We recently interviewed Orin Hargraves about his new book, Slang Rules!: A Practical Guide for English Learners. Orin consulted a wide range of sources to build his guide to American slang, including works of fiction. We asked Orin to recommend books by writers with a keen ear for the American vernacular.
Huckleberry Finn by Mark Twain
This is the great American novel by the great American writer who was the first to have his ear to the ground and write down what he heard in local dialects. Huckleberry Finn may be the first title that gave respectability to varieties of slang and dialect. It gets better with every reading, and seems to grow more resolutely politically incorrect as it ages.
JR by William Gaddis
This challenging novel from the 1970s is told almost entirely in dialog, one of the speakers being an 11-year-old boy. It captures the rhythms and nuances of American speech from that time (which is not much changed today) and allows the idiom to seep thoroughly into your head ? if you can get all the way through its 700+ pages.
Bonfire of the Vanities by Tom Wolfe
All of Tom Wolfe's novels do an admirable job of documenting contemporary society through its own language. I like this one especially for its jarring juxtapositions of various levels of New York society in the 1980s, all revealed through the characters' carefully captured speech.

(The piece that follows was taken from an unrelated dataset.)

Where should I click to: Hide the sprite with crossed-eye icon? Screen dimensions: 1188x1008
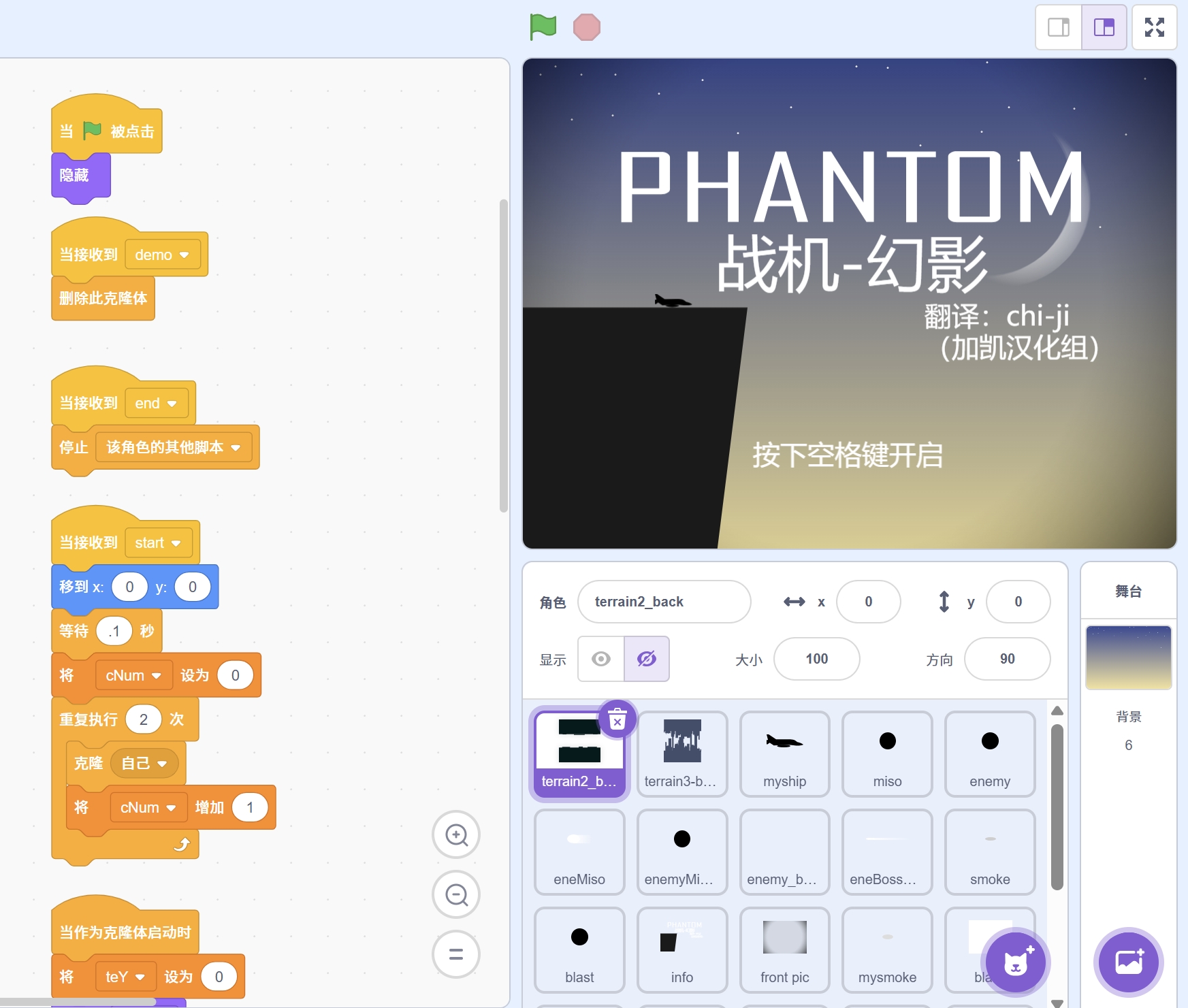(646, 659)
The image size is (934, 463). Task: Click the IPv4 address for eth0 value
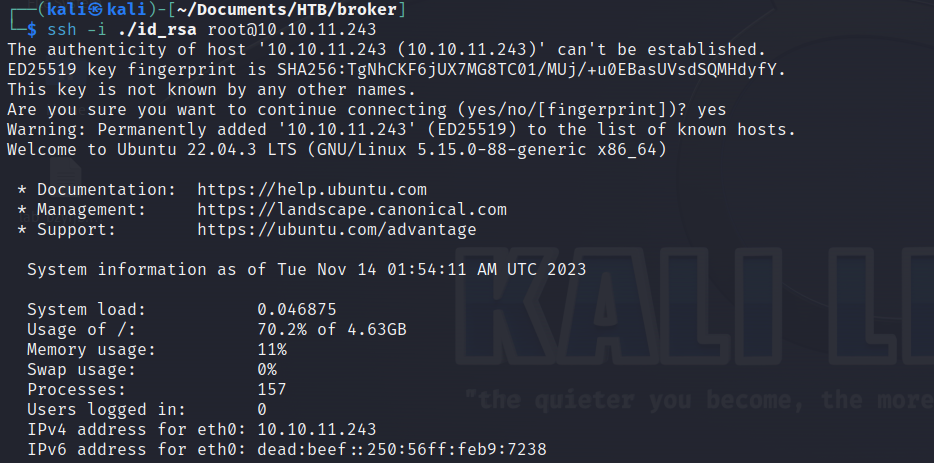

Jackie Brown, a Screenplay by Quentin Tarantino
Perhaps it's cheating to count a screenplay as a book, but you've got to hand it to this guy: he's the master of capturing modern American slang. If you don't want to read the screenplay, just see the movie. I excerpted the dialog from one scene in Jackie Brown for a lesson in my book about slang. I should probably note that this film is inspired by a novel of Elmore Leonard, another great capturer of slang dialog.